▸ Problem description: An identical copy of the records below is the expected result.

----- Record extracts

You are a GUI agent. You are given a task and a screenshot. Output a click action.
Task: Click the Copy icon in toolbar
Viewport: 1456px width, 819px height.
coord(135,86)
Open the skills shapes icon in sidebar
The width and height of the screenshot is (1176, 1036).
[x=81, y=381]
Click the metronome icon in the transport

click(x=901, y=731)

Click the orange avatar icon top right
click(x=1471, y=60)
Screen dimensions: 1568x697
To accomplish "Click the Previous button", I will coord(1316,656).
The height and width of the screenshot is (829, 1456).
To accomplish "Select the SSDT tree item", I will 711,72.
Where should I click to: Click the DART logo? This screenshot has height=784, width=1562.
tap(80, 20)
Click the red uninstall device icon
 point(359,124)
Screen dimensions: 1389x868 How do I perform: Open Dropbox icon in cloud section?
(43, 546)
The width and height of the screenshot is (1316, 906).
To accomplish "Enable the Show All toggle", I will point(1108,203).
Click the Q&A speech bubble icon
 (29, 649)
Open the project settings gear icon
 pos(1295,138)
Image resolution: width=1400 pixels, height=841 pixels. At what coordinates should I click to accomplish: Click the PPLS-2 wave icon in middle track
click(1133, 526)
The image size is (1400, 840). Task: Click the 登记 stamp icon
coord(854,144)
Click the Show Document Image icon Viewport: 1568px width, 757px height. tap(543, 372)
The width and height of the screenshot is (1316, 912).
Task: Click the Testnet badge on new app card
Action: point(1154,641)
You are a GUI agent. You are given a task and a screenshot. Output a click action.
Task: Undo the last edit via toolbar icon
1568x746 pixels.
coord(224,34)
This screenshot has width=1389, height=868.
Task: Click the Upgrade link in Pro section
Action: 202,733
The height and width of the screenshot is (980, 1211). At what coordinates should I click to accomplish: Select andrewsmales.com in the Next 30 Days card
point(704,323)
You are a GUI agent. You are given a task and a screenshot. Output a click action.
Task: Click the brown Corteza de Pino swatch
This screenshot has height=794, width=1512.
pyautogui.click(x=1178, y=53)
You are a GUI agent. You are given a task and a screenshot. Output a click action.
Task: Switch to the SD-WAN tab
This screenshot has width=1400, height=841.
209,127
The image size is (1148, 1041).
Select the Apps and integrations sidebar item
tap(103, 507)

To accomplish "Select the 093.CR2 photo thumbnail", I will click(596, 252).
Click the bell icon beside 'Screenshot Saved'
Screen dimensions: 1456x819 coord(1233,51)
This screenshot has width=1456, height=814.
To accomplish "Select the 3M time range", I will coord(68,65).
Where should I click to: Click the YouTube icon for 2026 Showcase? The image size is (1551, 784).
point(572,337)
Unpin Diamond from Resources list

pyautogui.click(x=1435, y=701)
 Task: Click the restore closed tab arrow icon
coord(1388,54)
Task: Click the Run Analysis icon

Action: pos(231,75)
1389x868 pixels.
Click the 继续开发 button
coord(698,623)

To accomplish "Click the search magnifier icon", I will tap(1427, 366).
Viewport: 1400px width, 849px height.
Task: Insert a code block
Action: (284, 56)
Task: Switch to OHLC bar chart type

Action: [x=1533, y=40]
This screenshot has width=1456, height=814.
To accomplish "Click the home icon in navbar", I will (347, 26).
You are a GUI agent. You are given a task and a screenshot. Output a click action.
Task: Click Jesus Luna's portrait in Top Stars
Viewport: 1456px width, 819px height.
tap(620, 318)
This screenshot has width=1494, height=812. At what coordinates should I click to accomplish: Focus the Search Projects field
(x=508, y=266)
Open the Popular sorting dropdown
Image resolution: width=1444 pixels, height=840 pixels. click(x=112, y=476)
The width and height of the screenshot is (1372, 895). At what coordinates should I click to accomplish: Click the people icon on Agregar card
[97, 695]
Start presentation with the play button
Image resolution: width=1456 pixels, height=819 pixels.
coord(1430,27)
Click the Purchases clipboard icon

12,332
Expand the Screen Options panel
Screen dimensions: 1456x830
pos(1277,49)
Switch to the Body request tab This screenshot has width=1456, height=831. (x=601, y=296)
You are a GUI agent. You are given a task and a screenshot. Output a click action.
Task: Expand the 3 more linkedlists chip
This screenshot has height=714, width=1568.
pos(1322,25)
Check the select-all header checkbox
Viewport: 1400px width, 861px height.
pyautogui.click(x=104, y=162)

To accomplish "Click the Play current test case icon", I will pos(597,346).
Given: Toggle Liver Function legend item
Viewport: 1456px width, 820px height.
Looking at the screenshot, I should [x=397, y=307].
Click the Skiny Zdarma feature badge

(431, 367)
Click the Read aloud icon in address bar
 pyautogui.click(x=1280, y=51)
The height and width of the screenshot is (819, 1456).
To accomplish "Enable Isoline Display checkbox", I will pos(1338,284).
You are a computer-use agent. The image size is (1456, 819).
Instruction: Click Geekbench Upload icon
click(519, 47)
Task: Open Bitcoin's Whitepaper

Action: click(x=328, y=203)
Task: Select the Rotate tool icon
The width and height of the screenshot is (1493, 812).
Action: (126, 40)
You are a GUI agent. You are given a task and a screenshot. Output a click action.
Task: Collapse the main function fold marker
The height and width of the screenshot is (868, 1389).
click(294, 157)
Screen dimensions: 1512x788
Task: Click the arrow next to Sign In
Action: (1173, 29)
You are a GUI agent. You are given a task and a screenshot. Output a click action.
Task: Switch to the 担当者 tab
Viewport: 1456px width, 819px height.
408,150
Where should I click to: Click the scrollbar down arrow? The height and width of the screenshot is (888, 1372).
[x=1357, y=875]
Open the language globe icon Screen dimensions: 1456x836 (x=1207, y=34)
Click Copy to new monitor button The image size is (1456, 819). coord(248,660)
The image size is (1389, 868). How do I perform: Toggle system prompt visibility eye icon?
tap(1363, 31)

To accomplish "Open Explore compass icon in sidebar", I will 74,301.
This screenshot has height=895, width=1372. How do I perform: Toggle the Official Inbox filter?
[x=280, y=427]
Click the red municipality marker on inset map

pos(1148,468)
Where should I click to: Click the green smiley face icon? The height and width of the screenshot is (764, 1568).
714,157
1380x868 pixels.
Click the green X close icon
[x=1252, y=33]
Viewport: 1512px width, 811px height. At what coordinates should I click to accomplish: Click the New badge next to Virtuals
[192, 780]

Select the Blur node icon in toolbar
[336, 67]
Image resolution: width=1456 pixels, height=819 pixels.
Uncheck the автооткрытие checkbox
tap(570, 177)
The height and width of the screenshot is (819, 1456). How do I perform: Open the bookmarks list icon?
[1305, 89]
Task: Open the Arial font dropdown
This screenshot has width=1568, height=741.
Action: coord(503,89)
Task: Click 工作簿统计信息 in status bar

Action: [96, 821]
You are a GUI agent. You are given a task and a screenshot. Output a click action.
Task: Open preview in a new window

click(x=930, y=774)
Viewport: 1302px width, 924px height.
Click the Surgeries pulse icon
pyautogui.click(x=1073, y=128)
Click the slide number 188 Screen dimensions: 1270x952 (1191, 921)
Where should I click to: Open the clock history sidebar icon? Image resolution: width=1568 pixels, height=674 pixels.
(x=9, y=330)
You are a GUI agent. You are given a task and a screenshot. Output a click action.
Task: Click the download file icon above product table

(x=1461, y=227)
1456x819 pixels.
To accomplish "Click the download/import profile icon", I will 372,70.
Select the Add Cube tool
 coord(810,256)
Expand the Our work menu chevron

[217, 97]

----------

▸ Solution to the problem:
You are a GUI agent. You are given a task and a screenshot. Output a click action.
Task: Click the Copy icon in toolbar
Viewport: 1456px width, 819px height.
coord(135,86)
Open the skills shapes icon in sidebar
The width and height of the screenshot is (1176, 1036).
[x=81, y=381]
Click the metronome icon in the transport

click(x=901, y=731)

Click the orange avatar icon top right
click(x=1471, y=60)
Screen dimensions: 1568x697
To accomplish "Click the Previous button", I will coord(1316,656).
The height and width of the screenshot is (829, 1456).
To accomplish "Select the SSDT tree item", I will 711,72.
Where should I click to: Click the DART logo? This screenshot has height=784, width=1562.
tap(80, 20)
Click the red uninstall device icon
 point(359,124)
Screen dimensions: 1389x868 How do I perform: Open Dropbox icon in cloud section?
(43, 546)
The width and height of the screenshot is (1316, 906).
To accomplish "Enable the Show All toggle", I will point(1108,203).
Click the Q&A speech bubble icon
 (29, 649)
Open the project settings gear icon
 pos(1295,138)
Image resolution: width=1400 pixels, height=841 pixels. At what coordinates should I click to accomplish: Click the PPLS-2 wave icon in middle track
click(1133, 526)
The image size is (1400, 840). Task: Click the 登记 stamp icon
coord(854,144)
Click the Show Document Image icon Viewport: 1568px width, 757px height. tap(543, 372)
The width and height of the screenshot is (1316, 912).
Task: Click the Testnet badge on new app card
Action: point(1154,641)
You are a GUI agent. You are given a task and a screenshot. Output a click action.
Task: Undo the last edit via toolbar icon
1568x746 pixels.
coord(224,34)
This screenshot has width=1389, height=868.
Task: Click the Upgrade link in Pro section
Action: 202,733
The height and width of the screenshot is (980, 1211). At what coordinates should I click to accomplish: Select andrewsmales.com in the Next 30 Days card
point(704,323)
You are a GUI agent. You are given a task and a screenshot. Output a click action.
Task: Click the brown Corteza de Pino swatch
This screenshot has height=794, width=1512.
pyautogui.click(x=1178, y=53)
You are a GUI agent. You are given a task and a screenshot. Output a click action.
Task: Switch to the SD-WAN tab
This screenshot has width=1400, height=841.
209,127
The image size is (1148, 1041).
Select the Apps and integrations sidebar item
tap(103, 507)

To accomplish "Select the 093.CR2 photo thumbnail", I will click(596, 252).
Click the bell icon beside 'Screenshot Saved'
Screen dimensions: 1456x819 coord(1233,51)
This screenshot has width=1456, height=814.
To accomplish "Select the 3M time range", I will coord(68,65).
Where should I click to: Click the YouTube icon for 2026 Showcase? The image size is (1551, 784).
point(572,337)
Unpin Diamond from Resources list

pyautogui.click(x=1435, y=701)
 Task: Click the restore closed tab arrow icon
coord(1388,54)
Task: Click the Run Analysis icon

Action: pos(231,75)
1389x868 pixels.
Click the 继续开发 button
coord(698,623)

To accomplish "Click the search magnifier icon", I will tap(1427, 366).
Viewport: 1400px width, 849px height.
Task: Insert a code block
Action: (284, 56)
Task: Switch to OHLC bar chart type

Action: [x=1533, y=40]
This screenshot has width=1456, height=814.
To accomplish "Click the home icon in navbar", I will (347, 26).
You are a GUI agent. You are given a task and a screenshot. Output a click action.
Task: Click Jesus Luna's portrait in Top Stars
Viewport: 1456px width, 819px height.
tap(620, 318)
This screenshot has width=1494, height=812. At what coordinates should I click to accomplish: Focus the Search Projects field
(x=508, y=266)
Open the Popular sorting dropdown
Image resolution: width=1444 pixels, height=840 pixels. click(x=112, y=476)
The width and height of the screenshot is (1372, 895). At what coordinates should I click to accomplish: Click the people icon on Agregar card
[97, 695]
Start presentation with the play button
Image resolution: width=1456 pixels, height=819 pixels.
coord(1430,27)
Click the Purchases clipboard icon

12,332
Expand the Screen Options panel
Screen dimensions: 1456x830
pos(1277,49)
Switch to the Body request tab This screenshot has width=1456, height=831. (x=601, y=296)
You are a GUI agent. You are given a task and a screenshot. Output a click action.
Task: Expand the 3 more linkedlists chip
This screenshot has height=714, width=1568.
pos(1322,25)
Check the select-all header checkbox
Viewport: 1400px width, 861px height.
pyautogui.click(x=104, y=162)

To accomplish "Click the Play current test case icon", I will pos(597,346).
Given: Toggle Liver Function legend item
Viewport: 1456px width, 820px height.
Looking at the screenshot, I should [x=397, y=307].
Click the Skiny Zdarma feature badge

(431, 367)
Click the Read aloud icon in address bar
 pyautogui.click(x=1280, y=51)
The height and width of the screenshot is (819, 1456).
To accomplish "Enable Isoline Display checkbox", I will pos(1338,284).
You are a computer-use agent. The image size is (1456, 819).
Instruction: Click Geekbench Upload icon
click(519, 47)
Task: Open Bitcoin's Whitepaper

Action: click(x=328, y=203)
Task: Select the Rotate tool icon
The width and height of the screenshot is (1493, 812).
Action: (126, 40)
You are a GUI agent. You are given a task and a screenshot. Output a click action.
Task: Collapse the main function fold marker
The height and width of the screenshot is (868, 1389).
click(294, 157)
Screen dimensions: 1512x788
Task: Click the arrow next to Sign In
Action: (1173, 29)
You are a GUI agent. You are given a task and a screenshot. Output a click action.
Task: Switch to the 担当者 tab
Viewport: 1456px width, 819px height.
408,150
Where should I click to: Click the scrollbar down arrow? The height and width of the screenshot is (888, 1372).
[x=1357, y=875]
Open the language globe icon Screen dimensions: 1456x836 (x=1207, y=34)
Click Copy to new monitor button The image size is (1456, 819). coord(248,660)
The image size is (1389, 868). How do I perform: Toggle system prompt visibility eye icon?
tap(1363, 31)

To accomplish "Open Explore compass icon in sidebar", I will 74,301.
This screenshot has height=895, width=1372. How do I perform: Toggle the Official Inbox filter?
[x=280, y=427]
Click the red municipality marker on inset map

pos(1148,468)
Where should I click to: Click the green smiley face icon? The height and width of the screenshot is (764, 1568).
714,157
1380x868 pixels.
Click the green X close icon
[x=1252, y=33]
Viewport: 1512px width, 811px height. At what coordinates should I click to accomplish: Click the New badge next to Virtuals
[192, 780]

Select the Blur node icon in toolbar
[336, 67]
Image resolution: width=1456 pixels, height=819 pixels.
Uncheck the автооткрытие checkbox
tap(570, 177)
The height and width of the screenshot is (819, 1456). How do I perform: Open the bookmarks list icon?
[1305, 89]
Task: Open the Arial font dropdown
This screenshot has width=1568, height=741.
Action: coord(503,89)
Task: Click 工作簿统计信息 in status bar

Action: [96, 821]
You are a GUI agent. You are given a task and a screenshot. Output a click action.
Task: Open preview in a new window

click(x=930, y=774)
Viewport: 1302px width, 924px height.
Click the Surgeries pulse icon
pyautogui.click(x=1073, y=128)
Click the slide number 188 Screen dimensions: 1270x952 (1191, 921)
Where should I click to: Open the clock history sidebar icon? Image resolution: width=1568 pixels, height=674 pixels.
(x=9, y=330)
You are a GUI agent. You are given a task and a screenshot. Output a click action.
Task: Click the download file icon above product table

(x=1461, y=227)
1456x819 pixels.
To accomplish "Click the download/import profile icon", I will 372,70.
Select the Add Cube tool
 coord(810,256)
Expand the Our work menu chevron

[217, 97]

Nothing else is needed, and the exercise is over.